There was no immediate claim of responsibility for the attack. Interior ministry spokesman Qari Saeed Khosti of the ruling Taliban movement said authorities were collecting details.

 

Last week, in an claimed by Islamic State militants, scores of Shi’ite worshippers were killed at a mosque in the northern city of Kunduz. The full death toll from that attack has been estimated as high as 80.

 

Sunni Muslim fighters of Islamic State, also called ISIS, have repeatedly targeted Shi’ites in the past.

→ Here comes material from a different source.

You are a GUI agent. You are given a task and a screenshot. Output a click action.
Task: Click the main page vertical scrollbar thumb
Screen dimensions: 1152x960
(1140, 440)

The Taliban are also strict Sunni Muslims but have pledged to protect all ethnic and sectarian groups since sweeping into power in August as US forces withdrew.

 

Provincial council former member Nematullah Wafa said the blasts occurred at the city’s Imam Bargah mosque.

 

An eyewitness told AFP he heard three explosions, one at the main door of the mosque, another at a southern area and a third where worshippers wash themselves.

 

Members of the Taliban’s special forces arrived at the mosque to secure the site and an appeal went out to residents to donate blood for the victims.

 

There was no immediate claim of responsibility.

 

The blasts, coming so soon after the Kunduz attack, underlined the increasingly uncertain security in Afghanistan as the ISIS has stepped up operations following the Taliban’s victory over the Western-backed government in Kabul in August.

 

Meanwhile, Russian President Vladimir Putin on Friday said hundreds of fighters loyal to the Islamic State militant group were massing in northern Afghanistan with plans to move between ex-Soviet Central Asian countries disguised as refugees.

 

“According to our intelligence, the number of (ISIS) members alone in northern Afghanistan is about 2,000 people,” the Russian leader said during a video conference meeting with leaders of other ex-Soviet states.

 

Putin earlier this week warned of the threat of veteran fighters from Iraq and Syria with IS links crossing into Afghanistan, while Russia’s foreign ministry said it expected the Taliban, which recently gained control of the country, to deal with the threat.

 

On Friday, he said ISIS leaders in Afghanistan are seeking to project the group’s influence across former Soviet states in Central Asia – which Moscow sees as its backyard – to stir up religious and ethnic discord.

 

“Terrorists are seeking to infiltrate the Commonwealth’s territory, including under the guise of refugees,” Putin said, referring to a group of ex-Soviet countries – some of which border Afghanistan.